La vicenda di Giovanna Pedretti mi spinge a una riflessione che va oltre chi punta il dito, di volta in volta contro, un colpevole diverso.
La storia di Giovanna Pedretti, la ristoratrice morta a Lodi, rivela un fatto: ognuno di noi è colpevole. Anzi, rettifico: ognuno di noi è responsabile. Se non della sua morte, perché nel momento in cui scrivo non ne sono ancora state accertate le cause, quantomeno della società in cui viviamo. Una società che ci affrettiamo a dividere in due gruppi, quello dei buoni e dei cattivi, ma che – in verità – è fatta di responsabilità (che ognuno deve imparare a prendersi).
Posto che, ripeto, non sappiamo se Pedretti si sia suicidata e, nel caso in cui l’avesse fatto, quali siano i reali motivi dietro un gesto del genere, questo fatto mi dà l’occasione per parlare di quello che siamo e dello scorporamento preoccupante tra ciò che siamo e ciò che diventiamo sul web.
La (finta?) recensione: Giovanna Pedretti, prima eroina, poi cattiva
Andiamo con ordine: sui social è apparsa una recensione (falsa, a quanto pare) di un cliente che, dopo aver mangiato nel ristorante di Pedretti, si è lamentato per il fatto di essere stato accanto a una coppia gay e a una persona con disabilità. Immediata la risposta della ristoratrice, che – con garbo e decisione – ha detto al suddetto cliente di essere un ospite sgradito nel suo locale, dove ognuno è libero di essere se stesso.

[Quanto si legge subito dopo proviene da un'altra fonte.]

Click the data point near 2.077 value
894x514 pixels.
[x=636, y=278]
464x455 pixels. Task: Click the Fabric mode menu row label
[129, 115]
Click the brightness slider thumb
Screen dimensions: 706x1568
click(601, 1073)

Giovanna Pedretti, così, è diventata un’eroina. I giornali hanno diffuso la notizia senza accertarne la veridicità e il web l’ha accolta con entusiasmo. Perché una non-notizia come questa è arrivata sulle prime pagine di tutti i giornali? Semplice: perché c’è chi abbocca. Perché è una storia di buoni e cattivi, dove la linea di separazione tra gli uni e gli altri è ben marcata. Perché è facile scegliere da che parte stare. Anzi, specifico: perché è già stato stabilito da che parte stare.
Poi, però, è accaduto il fattaccio: si è scoperto che la recensione era (presumibilmente) falsa, quindi Giovanna Pedretti, da che era l’eroina del web, è diventata la cattiva della storia. In altre parole, le stesse persone che l’hanno osannata, il giorno dopo hanno chiesto la sua testa (sebbene la scoperta della finta recensione abbia fatto meno rumore della prima notizia).

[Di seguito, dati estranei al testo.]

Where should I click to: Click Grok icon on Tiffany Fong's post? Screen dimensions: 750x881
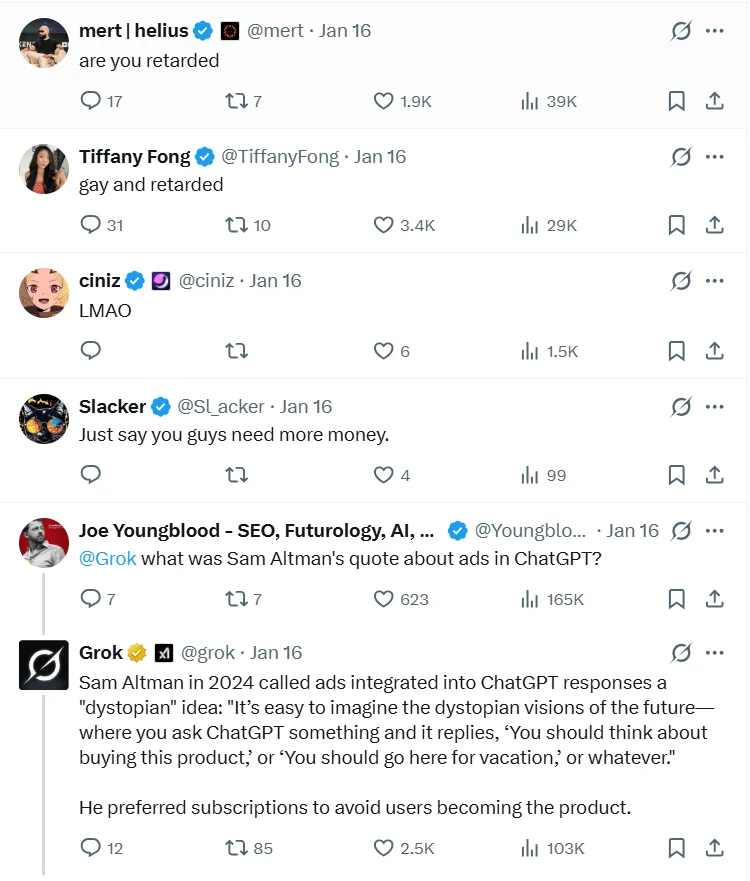click(681, 157)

La morte di Giovanna Pedretti
Poi, all’improvviso e contro ogni pronostico, la morte di Pedretti. Per suicidio, pare. E lo stesso web che l’ha glorificata, poi insultata, oggi – anziché prendersi le proprie responsabilità – ha scelto un nuovo nemico: il giornalismo italiano, brutto e cattivo, che dà le notizie senza verificarle. È sbagliato, certamente, anzi, è inqualificabile dare notizie senza sapere se siano vere: ma certo giornalismo, e qui sta il vero problema, dà al consumatore ciò che il consumatore vuole. Ciò che il consumatore può apprezzare, condividere, far diventare virale. Certo giornalismo non cerca, ricerca, illumina, allarga, cambia la prospettiva del lettore, ma la asseconda. Ed ecco che, in questo modo, una non notizia diventa una notizia.
Ma non solo: la gente ha trovato un altro nemico, ovvero Lorenzo Biagiarelli, il primo a essersi occupato del caso di Pedretti, indagando sulla finta recensione. Così, la situazione si è ribaltata un’altra volta: la colpa della morte della ristoratrice, ammesso e non concesso che si sia suicidata e che l’abbia fatto per gli eventi degli ultimi giorni, è di chi porta alla luce la verità. Non di chi ha bisogno di una non-notizia da condividere sui social, non di chi la diffonde senza verificarne la veridicità, non di chi, oggi, senza sapere le cause della sua morte, ha stabilito che si sia suicidata per «essere stata messa alla gogna dal web» (?), ma di Lorenzo Biagiarelli.
Vi renderete conto da voi di quanto tutto questo sia grave. Distopico. È arrivato il momento, e probabilmente è già tardi, di prenderci le nostre responsabilità, partendo da una verità ovvia: noi e i nostri profili social siamo la stessa cosa. Noi siamo quello che pubblichiamo, condividiamo, critichiamo. Bisogna ripartire da qui per evitare che una storia come quella di Giovanna Pedretti si ripeta un’altra volta. Perché, per quanto sia fastidioso sentirselo dire, è anche responsabilità nostra.